# Task description
Search the records for the word "click" and copy each line in which it appears.

(Dataset excerpts)
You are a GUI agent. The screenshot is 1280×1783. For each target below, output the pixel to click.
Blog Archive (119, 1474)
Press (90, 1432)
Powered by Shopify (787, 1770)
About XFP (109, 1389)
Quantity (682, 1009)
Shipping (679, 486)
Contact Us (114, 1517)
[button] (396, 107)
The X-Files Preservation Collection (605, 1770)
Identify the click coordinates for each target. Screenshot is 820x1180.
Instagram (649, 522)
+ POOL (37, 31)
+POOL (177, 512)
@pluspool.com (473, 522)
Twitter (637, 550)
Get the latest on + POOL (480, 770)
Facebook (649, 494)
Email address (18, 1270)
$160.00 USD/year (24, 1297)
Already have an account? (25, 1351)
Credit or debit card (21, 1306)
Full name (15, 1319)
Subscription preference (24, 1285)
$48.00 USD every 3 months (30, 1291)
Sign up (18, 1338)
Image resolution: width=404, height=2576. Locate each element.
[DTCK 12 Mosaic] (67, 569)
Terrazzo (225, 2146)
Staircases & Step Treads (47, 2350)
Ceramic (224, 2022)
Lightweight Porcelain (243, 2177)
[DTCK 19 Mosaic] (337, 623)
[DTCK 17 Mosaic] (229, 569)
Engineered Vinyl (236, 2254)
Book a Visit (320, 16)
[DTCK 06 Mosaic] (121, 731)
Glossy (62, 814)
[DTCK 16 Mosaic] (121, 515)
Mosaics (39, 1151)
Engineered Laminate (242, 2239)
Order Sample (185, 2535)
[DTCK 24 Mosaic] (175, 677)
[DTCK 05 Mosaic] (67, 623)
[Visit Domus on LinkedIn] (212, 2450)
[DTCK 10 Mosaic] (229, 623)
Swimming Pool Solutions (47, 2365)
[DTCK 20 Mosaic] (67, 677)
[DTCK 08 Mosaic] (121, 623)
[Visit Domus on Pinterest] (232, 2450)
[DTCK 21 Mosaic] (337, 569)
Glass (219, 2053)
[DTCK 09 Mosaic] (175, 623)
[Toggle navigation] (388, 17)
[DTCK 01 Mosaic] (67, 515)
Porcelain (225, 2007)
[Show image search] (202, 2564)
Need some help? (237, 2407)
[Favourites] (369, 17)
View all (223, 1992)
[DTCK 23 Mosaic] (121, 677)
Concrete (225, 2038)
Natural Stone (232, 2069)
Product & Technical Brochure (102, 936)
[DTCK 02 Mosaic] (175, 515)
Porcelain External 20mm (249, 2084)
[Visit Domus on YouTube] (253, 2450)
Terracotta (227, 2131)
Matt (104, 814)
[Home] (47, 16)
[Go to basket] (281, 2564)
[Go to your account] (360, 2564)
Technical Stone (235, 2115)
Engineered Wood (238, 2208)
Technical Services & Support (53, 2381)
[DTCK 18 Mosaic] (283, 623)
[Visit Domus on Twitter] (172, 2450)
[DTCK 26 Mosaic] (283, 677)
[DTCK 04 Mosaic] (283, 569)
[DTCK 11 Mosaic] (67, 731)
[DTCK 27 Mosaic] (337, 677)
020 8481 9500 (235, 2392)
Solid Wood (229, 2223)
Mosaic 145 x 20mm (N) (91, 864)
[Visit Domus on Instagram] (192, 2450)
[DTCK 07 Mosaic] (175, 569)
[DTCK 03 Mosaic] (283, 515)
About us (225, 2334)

# Exercise result
You are a GUI agent. The screenshot is 1280×1783. For each target below, output the pixel to click.
Identify the click coordinates for each target. Screenshot is 820x1180.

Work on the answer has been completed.